Saved data entries:

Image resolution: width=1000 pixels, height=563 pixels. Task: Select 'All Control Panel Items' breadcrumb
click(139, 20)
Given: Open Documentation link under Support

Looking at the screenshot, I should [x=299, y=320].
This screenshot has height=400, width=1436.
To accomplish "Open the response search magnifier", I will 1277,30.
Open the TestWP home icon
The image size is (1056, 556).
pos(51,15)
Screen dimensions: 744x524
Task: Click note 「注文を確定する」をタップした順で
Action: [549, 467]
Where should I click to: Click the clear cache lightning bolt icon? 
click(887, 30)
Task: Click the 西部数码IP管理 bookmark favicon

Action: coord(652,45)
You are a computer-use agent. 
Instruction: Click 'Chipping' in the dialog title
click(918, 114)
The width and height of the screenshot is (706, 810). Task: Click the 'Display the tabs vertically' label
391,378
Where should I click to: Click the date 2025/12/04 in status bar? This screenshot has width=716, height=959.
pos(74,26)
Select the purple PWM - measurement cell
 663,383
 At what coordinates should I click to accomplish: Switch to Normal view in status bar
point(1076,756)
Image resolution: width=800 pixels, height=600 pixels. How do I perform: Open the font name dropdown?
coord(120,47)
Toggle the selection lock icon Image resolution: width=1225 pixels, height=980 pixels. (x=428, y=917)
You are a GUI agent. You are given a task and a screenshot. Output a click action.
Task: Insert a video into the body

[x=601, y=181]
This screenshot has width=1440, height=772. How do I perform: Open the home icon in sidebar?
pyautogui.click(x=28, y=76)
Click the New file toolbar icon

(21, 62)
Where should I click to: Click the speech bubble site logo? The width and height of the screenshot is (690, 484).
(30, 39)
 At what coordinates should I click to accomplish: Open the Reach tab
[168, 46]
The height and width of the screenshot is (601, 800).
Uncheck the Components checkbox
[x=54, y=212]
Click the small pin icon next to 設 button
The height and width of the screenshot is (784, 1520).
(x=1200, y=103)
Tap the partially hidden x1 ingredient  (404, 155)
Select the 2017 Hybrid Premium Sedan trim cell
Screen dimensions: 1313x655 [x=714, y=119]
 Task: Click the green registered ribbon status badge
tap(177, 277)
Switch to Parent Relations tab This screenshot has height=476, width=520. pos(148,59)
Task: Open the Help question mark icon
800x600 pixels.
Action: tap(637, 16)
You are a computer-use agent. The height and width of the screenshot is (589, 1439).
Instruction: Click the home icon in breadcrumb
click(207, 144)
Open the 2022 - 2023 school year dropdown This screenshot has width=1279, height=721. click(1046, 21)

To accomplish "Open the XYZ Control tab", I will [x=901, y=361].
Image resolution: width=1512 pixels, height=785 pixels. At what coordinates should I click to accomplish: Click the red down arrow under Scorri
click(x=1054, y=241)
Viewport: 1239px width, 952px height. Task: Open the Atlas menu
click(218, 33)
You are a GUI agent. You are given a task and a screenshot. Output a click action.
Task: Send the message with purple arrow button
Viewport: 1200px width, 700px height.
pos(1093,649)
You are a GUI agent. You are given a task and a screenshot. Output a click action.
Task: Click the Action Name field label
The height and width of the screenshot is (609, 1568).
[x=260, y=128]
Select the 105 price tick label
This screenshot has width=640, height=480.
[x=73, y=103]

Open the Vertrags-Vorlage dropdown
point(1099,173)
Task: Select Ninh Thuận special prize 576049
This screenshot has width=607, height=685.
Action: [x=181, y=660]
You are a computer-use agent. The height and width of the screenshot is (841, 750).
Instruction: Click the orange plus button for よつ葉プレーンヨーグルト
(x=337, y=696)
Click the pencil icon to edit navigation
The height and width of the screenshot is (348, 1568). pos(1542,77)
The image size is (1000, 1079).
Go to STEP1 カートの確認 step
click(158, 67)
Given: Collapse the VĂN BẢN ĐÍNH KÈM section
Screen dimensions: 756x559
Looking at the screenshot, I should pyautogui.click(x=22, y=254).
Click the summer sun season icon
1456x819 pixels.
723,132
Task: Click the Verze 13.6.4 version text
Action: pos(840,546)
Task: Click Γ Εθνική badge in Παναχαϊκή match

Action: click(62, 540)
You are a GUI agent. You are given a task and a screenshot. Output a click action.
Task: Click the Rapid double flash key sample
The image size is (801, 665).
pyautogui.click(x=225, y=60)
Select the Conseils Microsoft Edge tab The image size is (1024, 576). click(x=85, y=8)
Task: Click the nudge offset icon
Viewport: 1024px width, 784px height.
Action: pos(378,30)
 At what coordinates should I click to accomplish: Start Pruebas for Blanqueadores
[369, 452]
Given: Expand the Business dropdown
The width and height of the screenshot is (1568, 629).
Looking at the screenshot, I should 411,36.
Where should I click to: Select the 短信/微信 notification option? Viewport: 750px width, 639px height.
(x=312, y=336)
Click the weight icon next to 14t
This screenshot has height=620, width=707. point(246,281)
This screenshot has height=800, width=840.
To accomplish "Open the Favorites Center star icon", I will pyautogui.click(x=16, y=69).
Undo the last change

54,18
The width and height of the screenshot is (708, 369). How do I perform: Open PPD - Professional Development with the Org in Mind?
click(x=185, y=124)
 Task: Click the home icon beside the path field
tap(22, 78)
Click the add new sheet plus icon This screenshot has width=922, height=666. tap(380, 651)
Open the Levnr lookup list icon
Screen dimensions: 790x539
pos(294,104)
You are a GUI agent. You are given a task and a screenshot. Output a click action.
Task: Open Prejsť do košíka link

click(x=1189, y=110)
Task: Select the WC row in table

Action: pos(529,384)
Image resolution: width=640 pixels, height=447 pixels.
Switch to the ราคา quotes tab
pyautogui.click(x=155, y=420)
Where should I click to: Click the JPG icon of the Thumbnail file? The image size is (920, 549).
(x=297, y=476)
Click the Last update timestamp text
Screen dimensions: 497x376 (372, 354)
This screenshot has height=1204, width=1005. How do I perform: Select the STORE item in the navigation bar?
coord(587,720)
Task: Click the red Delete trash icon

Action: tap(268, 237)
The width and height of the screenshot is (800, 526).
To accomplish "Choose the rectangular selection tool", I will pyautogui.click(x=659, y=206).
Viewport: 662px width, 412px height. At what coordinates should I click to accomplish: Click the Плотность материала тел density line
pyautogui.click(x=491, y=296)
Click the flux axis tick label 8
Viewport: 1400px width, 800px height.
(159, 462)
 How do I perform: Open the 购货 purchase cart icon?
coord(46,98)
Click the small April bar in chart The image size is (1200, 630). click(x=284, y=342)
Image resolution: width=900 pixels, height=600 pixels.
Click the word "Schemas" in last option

=== What is expected ===
What is needed is an exact copy of the lines above, from the one containing "Given: Expand the Business dropdown" through the one containing "Image resolution: width=900", with nothing added.

=== Response to the task ===
Given: Expand the Business dropdown
The width and height of the screenshot is (1568, 629).
Looking at the screenshot, I should 411,36.
Where should I click to: Select the 短信/微信 notification option? Viewport: 750px width, 639px height.
(x=312, y=336)
Click the weight icon next to 14t
This screenshot has height=620, width=707. point(246,281)
This screenshot has height=800, width=840.
To accomplish "Open the Favorites Center star icon", I will pyautogui.click(x=16, y=69).
Undo the last change

54,18
The width and height of the screenshot is (708, 369). How do I perform: Open PPD - Professional Development with the Org in Mind?
click(x=185, y=124)
 Task: Click the home icon beside the path field
tap(22, 78)
Click the add new sheet plus icon This screenshot has width=922, height=666. tap(380, 651)
Open the Levnr lookup list icon
Screen dimensions: 790x539
pos(294,104)
You are a GUI agent. You are given a task and a screenshot. Output a click action.
Task: Open Prejsť do košíka link

click(x=1189, y=110)
Task: Select the WC row in table

Action: pos(529,384)
Image resolution: width=640 pixels, height=447 pixels.
Switch to the ราคา quotes tab
pyautogui.click(x=155, y=420)
Where should I click to: Click the JPG icon of the Thumbnail file? The image size is (920, 549).
(x=297, y=476)
Click the Last update timestamp text
Screen dimensions: 497x376 (372, 354)
This screenshot has height=1204, width=1005. How do I perform: Select the STORE item in the navigation bar?
coord(587,720)
Task: Click the red Delete trash icon

Action: tap(268, 237)
The width and height of the screenshot is (800, 526).
To accomplish "Choose the rectangular selection tool", I will pyautogui.click(x=659, y=206).
Viewport: 662px width, 412px height. At what coordinates should I click to accomplish: Click the Плотность материала тел density line
pyautogui.click(x=491, y=296)
Click the flux axis tick label 8
Viewport: 1400px width, 800px height.
(159, 462)
 How do I perform: Open the 购货 purchase cart icon?
coord(46,98)
Click the small April bar in chart The image size is (1200, 630). click(x=284, y=342)
Image resolution: width=900 pixels, height=600 pixels.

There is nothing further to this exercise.